Mon Oct 27 16:57:16 CET 2008

Hi Christian,

On Oct 24, 2008, at 11:33 AM, Christian Eisen wrote:

> Hello everyone,
>
> as some of you may be familiar with Agilent's miRNA Array, the  
> intensity files the
> Agilent Feature Extraction Software delivers contain negative values.
> These result from the background being substracted from the spot  
> intensity and if
> the background is higher than the spot (i.e. no gene detected) it  
> gets a negative value.
> Needless to say, log-transformation is not working on these.
>
> So therefore I came up with an alternative to make log- 
> transformations work.
> I replaced all negative values in my data with the smallest positive  
> value in my data
> something like 0.00103.
> However, as you already might expect, upon log2-transformation, this  
> value becomes really small (almost -10)
> Still there are non-manipulated intensity values in my data being as  
> small.
> So my question is, if this is correct if I replace negative values  
> by a very small positive value or not?
> Upon analysis of differential expression, I get genes which are  
> enriched in these manipulated values in
> either of the two groups I concider.
> But my justification for doing this is, if a gene has a negative  
> value, i.e is not detected, there should be a significant
> difference, concidering a large enough intensity in the group  
> compared to, between the two.
>
> Am I wrong on this?

I don't have a definitive answer for this, but wanted to respond with  
a suggestion in hopes that this message lands on the radar of someone  
who is more experienced with dealing with this type of stuff.

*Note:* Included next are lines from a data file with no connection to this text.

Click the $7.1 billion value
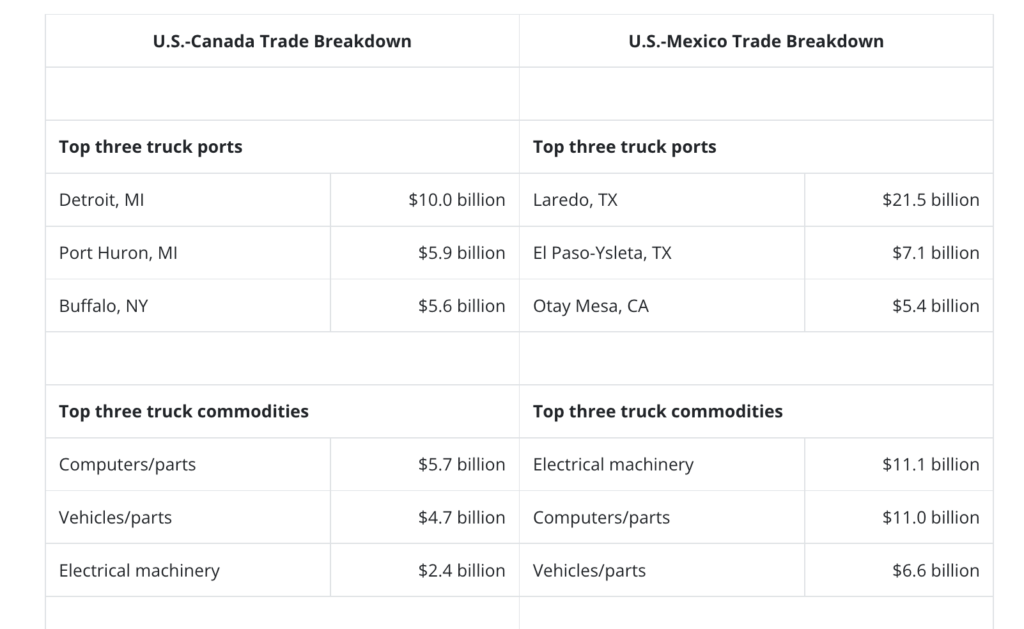The image size is (1024, 629). tap(935, 253)
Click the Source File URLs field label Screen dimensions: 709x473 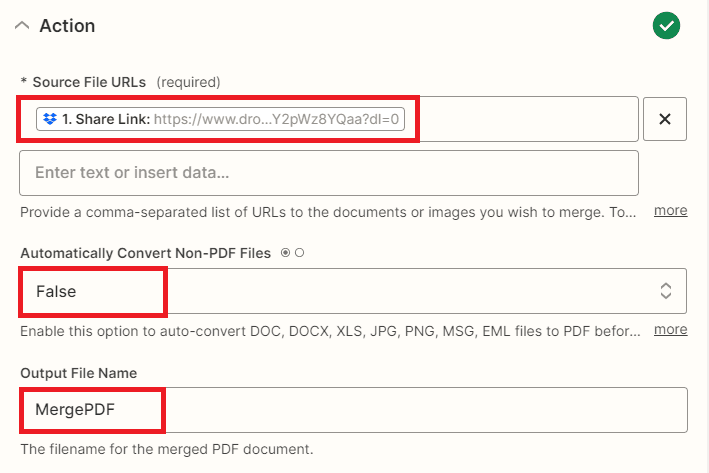(x=90, y=82)
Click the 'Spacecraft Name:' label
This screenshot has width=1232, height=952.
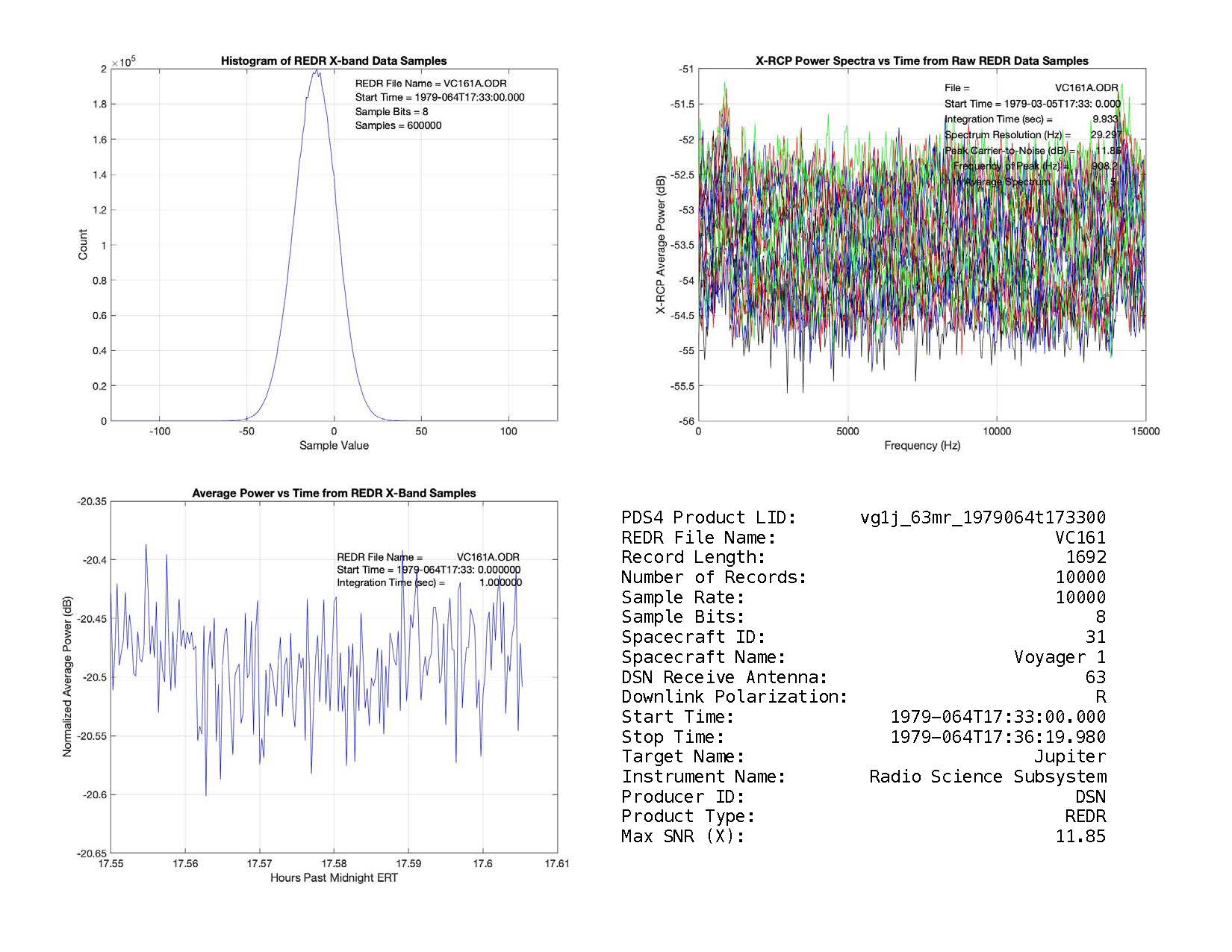pyautogui.click(x=703, y=657)
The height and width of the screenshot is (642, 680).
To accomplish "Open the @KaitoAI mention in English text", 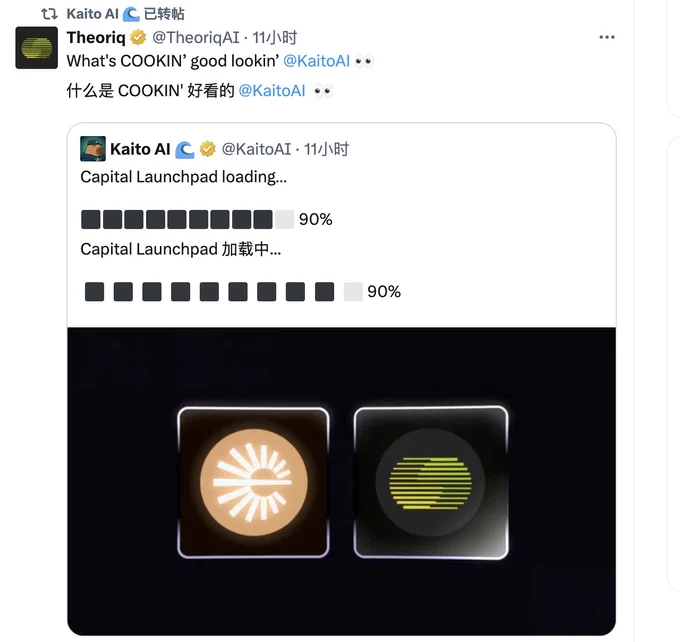I will [317, 61].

You might want to read through this paper referenced in the  
limmaUserGuide regarding different aspects of background normalization:

http://bioinformatics.oxfordjournals.org/cgi/content/full/23/20/2700

By briefly skimming, it appears that they are arguing that a "smarter"  
method of just bg-subtraction is in order  that better deals with the  
variance/intensity dependance seen in typical MA data. They present a  
comparison for some set of different bg-correction techniques (all of  
which are accessible via the limma package, I believe).

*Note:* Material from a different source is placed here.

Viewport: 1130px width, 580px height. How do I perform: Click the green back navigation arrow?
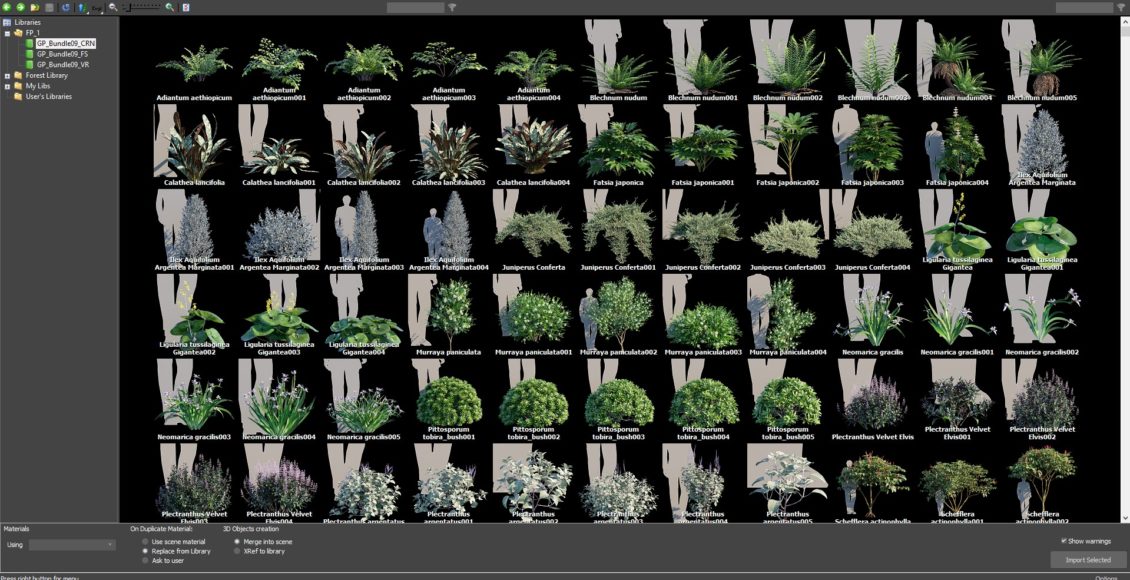(7, 7)
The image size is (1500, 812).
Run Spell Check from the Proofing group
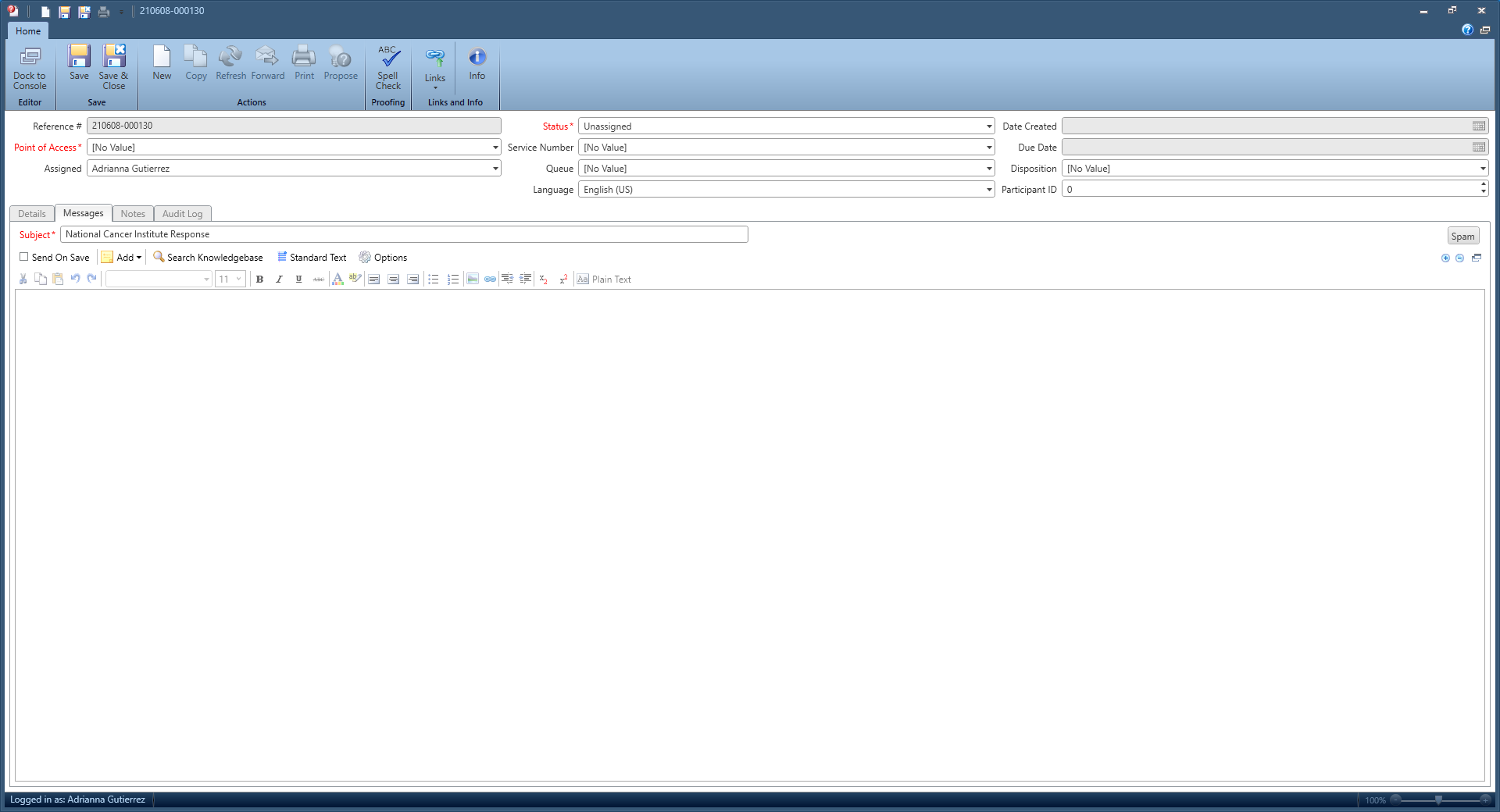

I know that typical agilent data has the normalized signals in the r/ 
gProcessedSignal columns which you can compare against (I'm not sure  
about the normalization details, though -- do those have negative  
values?).

If you'd like to use the background corrected methods listed in the  
paper, you can load your raw data into an RGList object (from  
limma::read.maimages function) and test them out.

Perhaps someone with more experience can better list some pro's and  
con's they've come across when using these different techniques in  
practice.

Hope that helps,
-steve

--
Steve Lianoglou
Graduate Student: Physiology, Biophysics and Systems Biology
Weill Medical College of Cornell University

http://cbio.mskcc.org/~lianos